Consider a customer support agent that retrieves documentation, analyzes the user's issue, and generates a response. Traditional metrics show you latency and throughput. LLM observability shows you that the agent is consistently retrieving irrelevant documentation because your embedding model doesn't handle domain-specific terminology well, or that it's making unnecessary tool calls because the prompt doesn't clearly specify when to stop searching. These are operational issues that directly impact your LLM API costs and user experience, but they're invisible to conventional monitoring.

The evaluation component is equally critical. Datadog's approach lets you define evaluators—essentially automated checks that score agent outputs against criteria like relevance, factual accuracy, or adherence to brand guidelines. These run continuously in production, not just during development. You can set up alerts when evaluation scores drop below thresholds, similar to how you'd alert on error rates or p99 latency. This shifts LLM quality from a pre-deployment concern to an ongoing operational metric.

From a cost perspective, token-level tracing becomes essential at scale. AgentCore workflows can easily consume 10-50x more tokens than single LLM calls due to tool use and multi-step reasoning. Without detailed breakdowns showing which agent components are driving costs, optimization is guesswork. The integration surfaces this data alongside traditional infrastructure metrics, so you can correlate token consumption with actual business outcomes.

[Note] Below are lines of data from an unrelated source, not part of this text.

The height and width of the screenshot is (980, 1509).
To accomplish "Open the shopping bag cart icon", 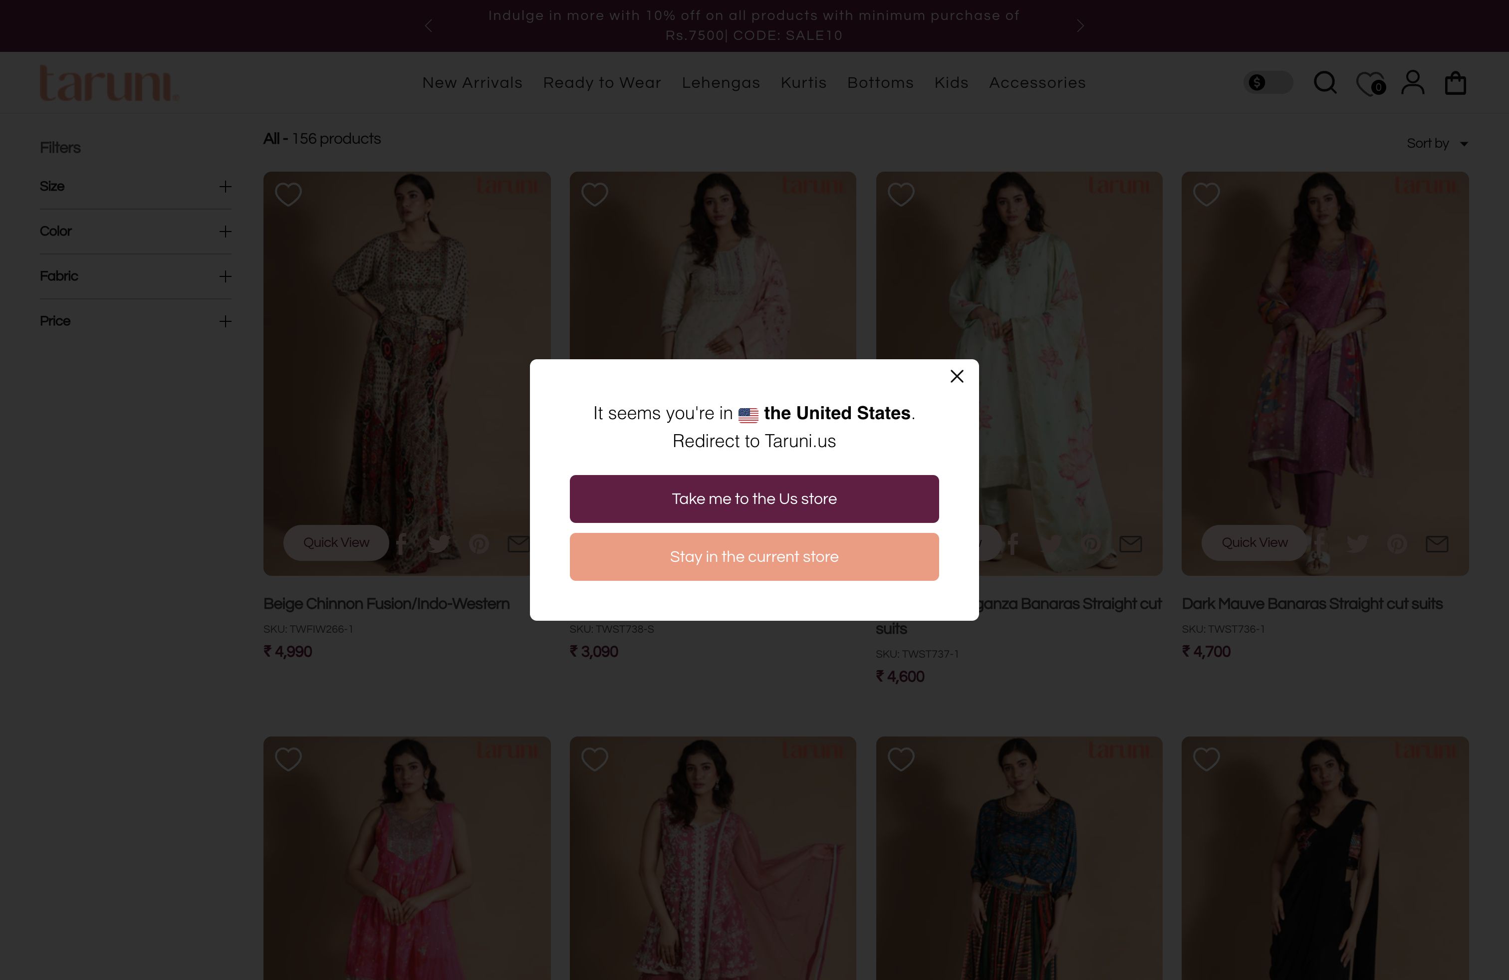I will 1455,83.
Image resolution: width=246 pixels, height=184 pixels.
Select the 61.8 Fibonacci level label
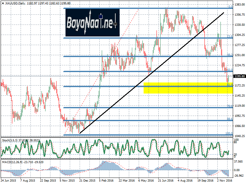click(x=229, y=85)
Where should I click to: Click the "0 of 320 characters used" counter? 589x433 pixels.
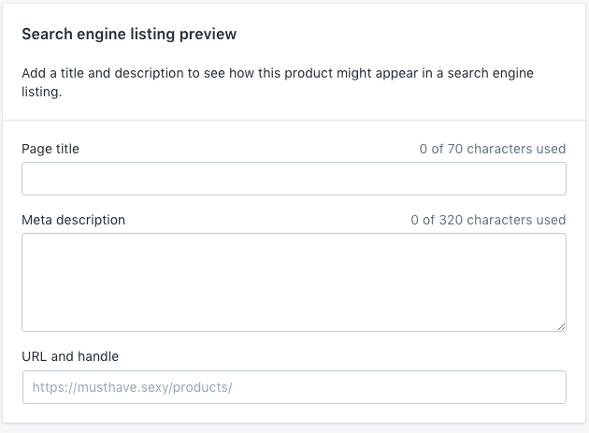(x=488, y=220)

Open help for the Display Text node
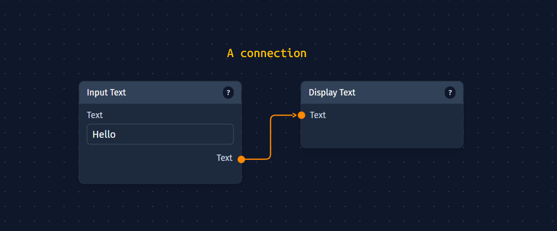(x=450, y=93)
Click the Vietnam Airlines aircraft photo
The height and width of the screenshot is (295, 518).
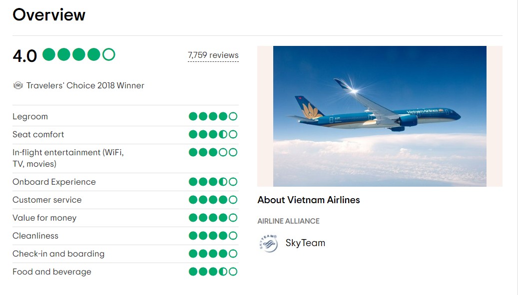coord(380,115)
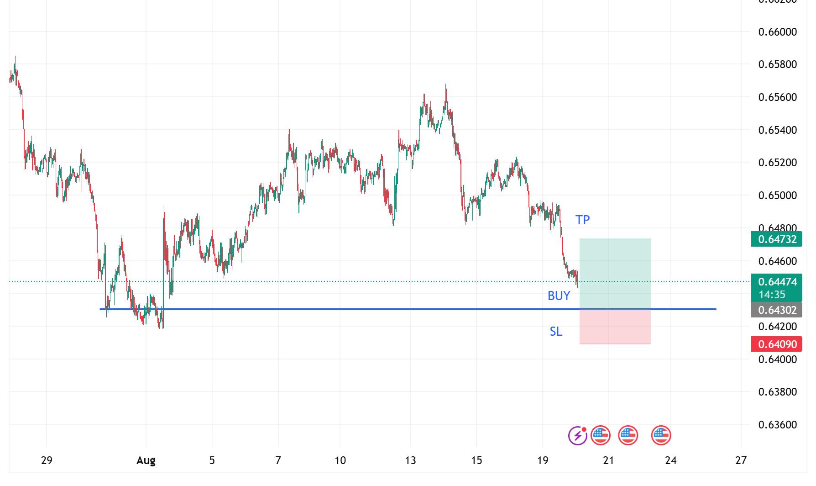Viewport: 816px width, 486px height.
Task: Click the 14:35 candle countdown timer
Action: [772, 295]
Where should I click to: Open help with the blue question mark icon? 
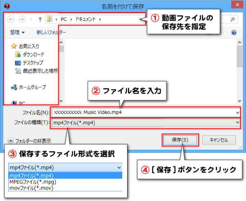(x=234, y=32)
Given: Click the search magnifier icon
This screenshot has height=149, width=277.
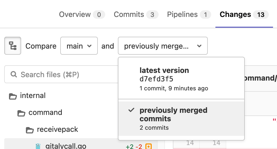Looking at the screenshot, I should tap(14, 75).
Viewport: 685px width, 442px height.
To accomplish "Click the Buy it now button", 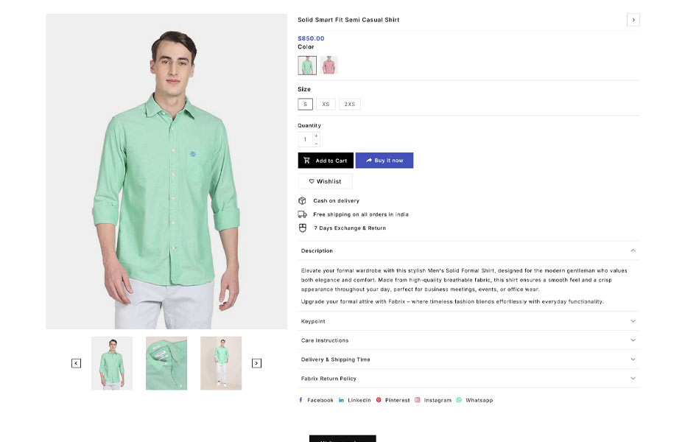I will [x=384, y=160].
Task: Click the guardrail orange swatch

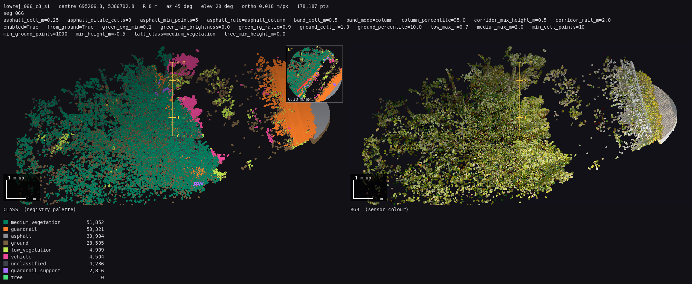Action: pyautogui.click(x=6, y=229)
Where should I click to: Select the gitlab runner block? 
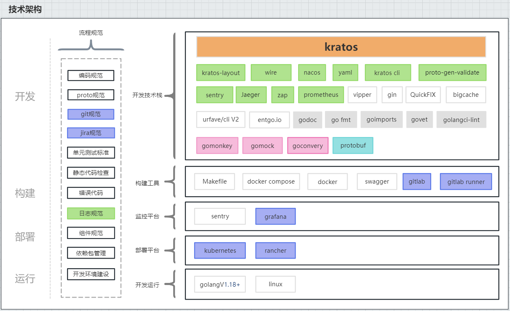[x=466, y=181]
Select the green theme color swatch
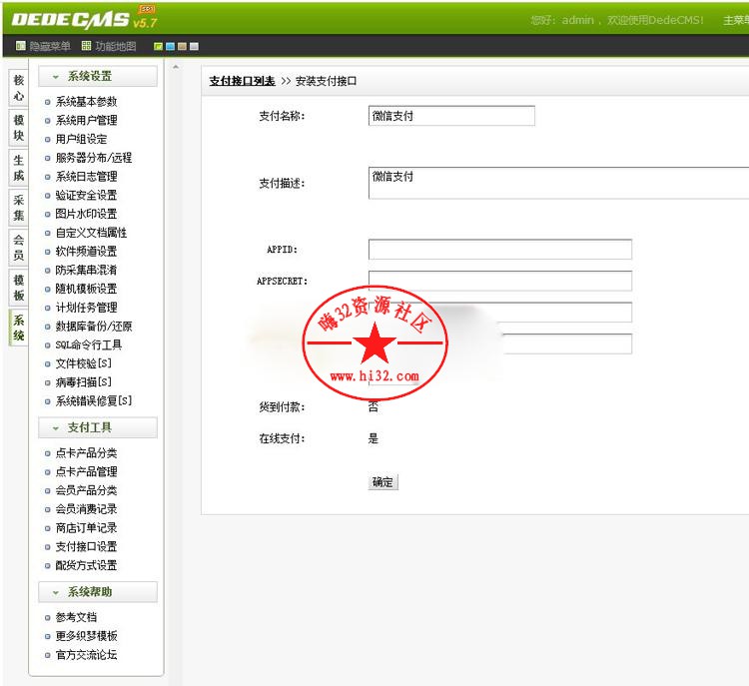Image resolution: width=749 pixels, height=686 pixels. [x=159, y=47]
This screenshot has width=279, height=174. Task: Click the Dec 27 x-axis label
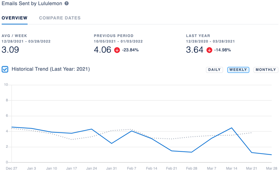point(12,168)
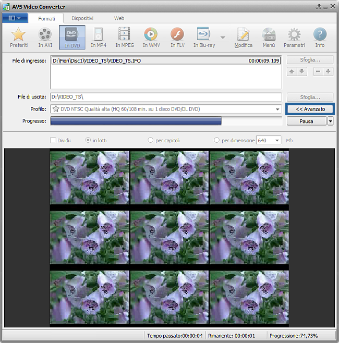Open the Parametri gear icon
Image resolution: width=339 pixels, height=343 pixels.
click(294, 35)
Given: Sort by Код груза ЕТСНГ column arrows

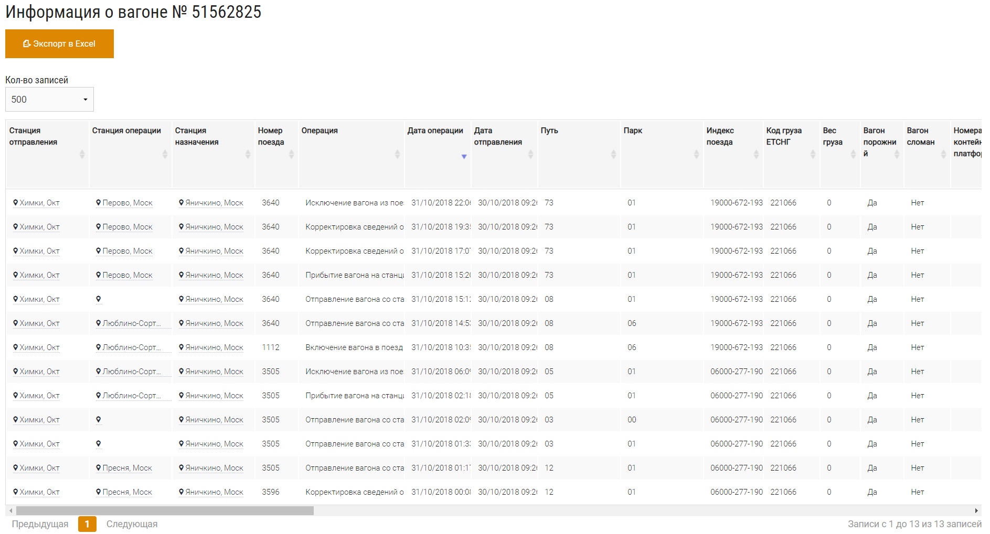Looking at the screenshot, I should [813, 154].
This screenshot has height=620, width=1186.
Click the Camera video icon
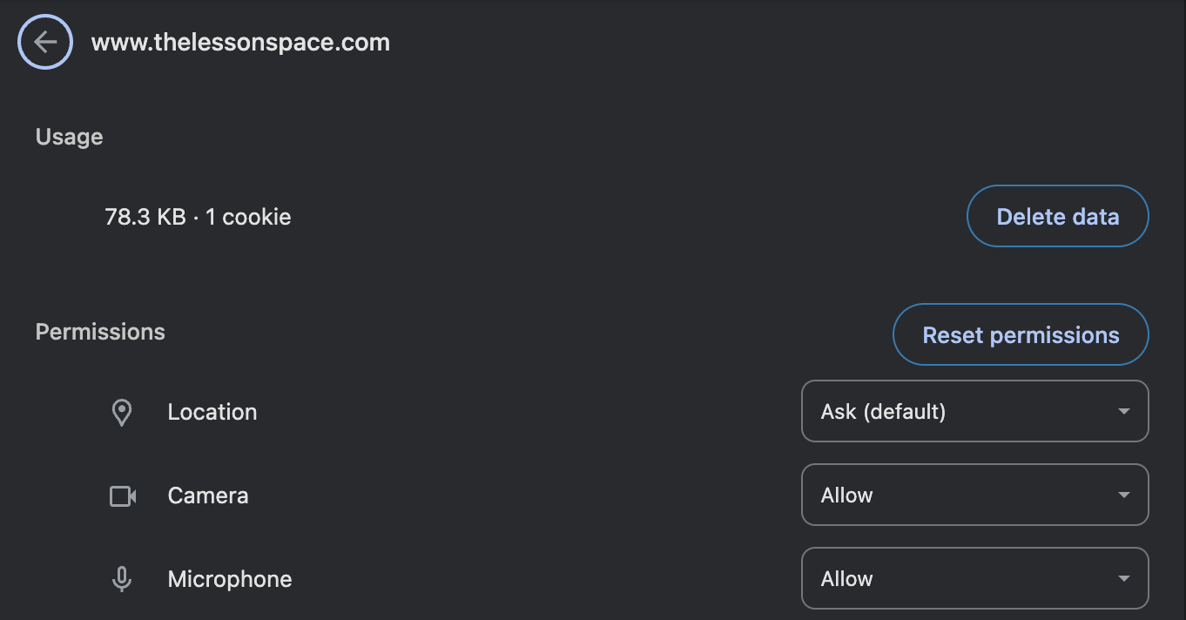click(x=123, y=496)
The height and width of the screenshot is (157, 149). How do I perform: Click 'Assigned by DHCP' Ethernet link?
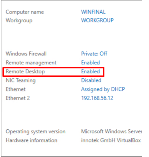103,89
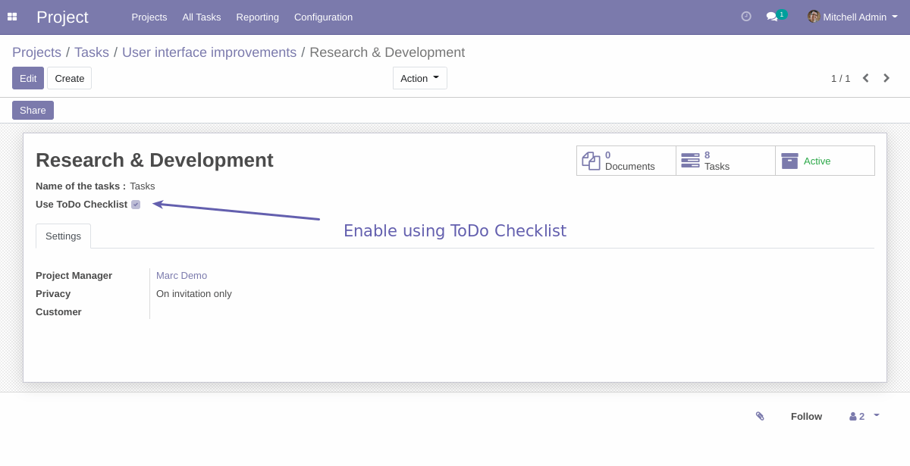This screenshot has height=466, width=910.
Task: Attach a file via the paperclip icon
Action: pyautogui.click(x=760, y=416)

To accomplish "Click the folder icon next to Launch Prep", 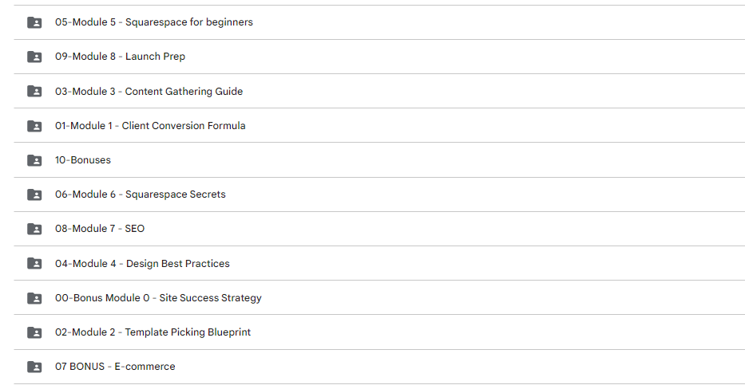I will tap(34, 57).
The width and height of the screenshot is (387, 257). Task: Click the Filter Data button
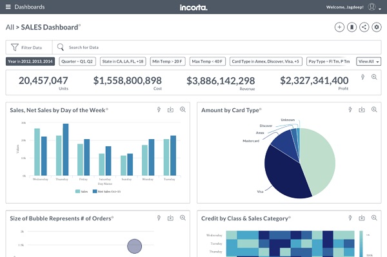29,47
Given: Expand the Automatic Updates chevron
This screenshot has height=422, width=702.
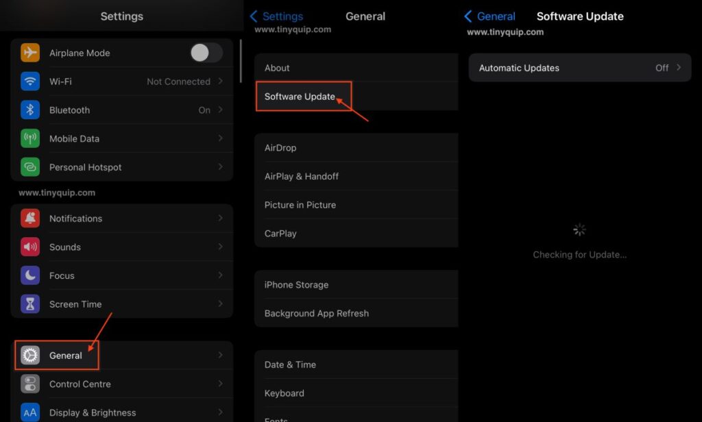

The practical takeaway for platform teams: if you're running agentic workflows in production, you need observability that understands agent semantics. Bolting LLM tracing onto existing APM tools as an afterthought leaves critical gaps. The AgentCore and Datadog pairing shows what purpose-built tooling looks like—execution infrastructure that exposes the right hooks, paired with observability that captures agent-specific telemetry. Whether you use these specific tools or not, the pattern is worth replicating: treat agent observability as a first-class requirement, not a logging problem.